The Dubai Cruise Terminal is the busiest in the region, authorities expect the local cruise tourism market to double in the next seven years from 420,000 cruise visitors in 2013 to 1 million by 2020
Gerry Northwood OBE, Chief Operating Officer of maritime security firm Gulf of Aden Group Transits (GoAGT) told The Maritime Executive that, “The resurgence of Al-Qaeda and affiliate organisations is occurring alongside some of the worlds’ most strategically vulnerable and crowded waterways. The largely unforeseen consequence of the Arab Spring is that it has given terrorists groups a new lease of life and the means to do real harm to maritime activity in the Mediterranean, the Suez Canal and at other key strategic choke points.” He added that, “the cruise liner industry provides Al-Qaeda with another opportunity to hit targets where the casualty numbers could be in the thousands.” Which is why cruise liners have security procedures and systems in place designed to prevent such incidents. It is also why cruise lines have cancelled in droves their port calls at countries in the region that are suffering from widespread instability, which might compromise security and policing.

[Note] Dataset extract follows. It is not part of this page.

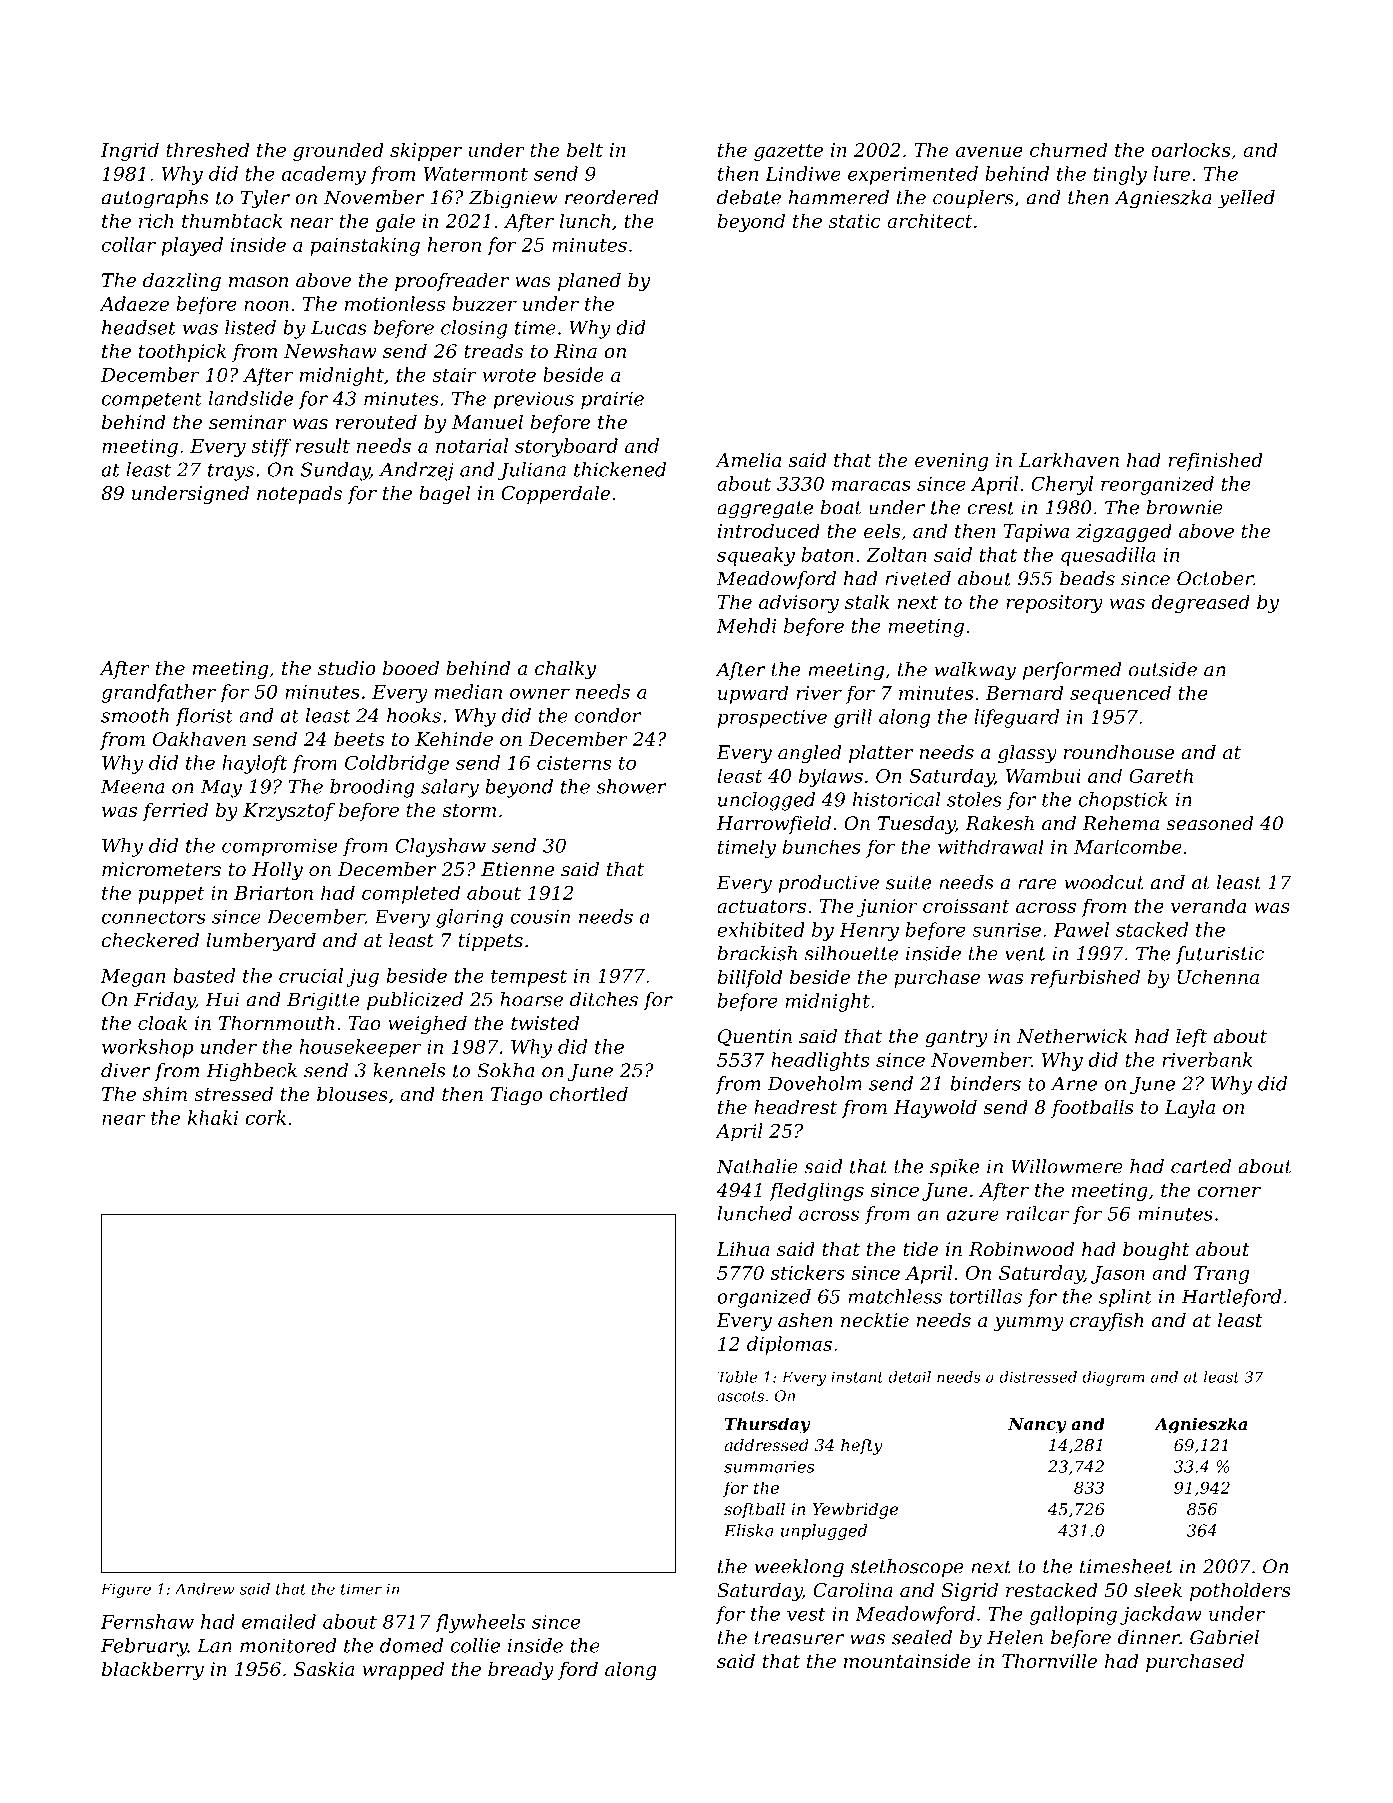  What do you see at coordinates (352, 1094) in the screenshot?
I see `blouses` at bounding box center [352, 1094].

In fact, cruise lines cancelling stops in Egypt due to security concerns are in many cases repositioning their ships to Dubai.
There isn’t a single mass transport industry in the world, from airplanes and commuter trains to cruise liners and busses, that has not at some point become a target for terrorists somewhere in the world. However, statistics suggest that, in terms of the number of attempted attacks on cruise liners versus other forms of mass transport, it remains one of the safest industries in the world.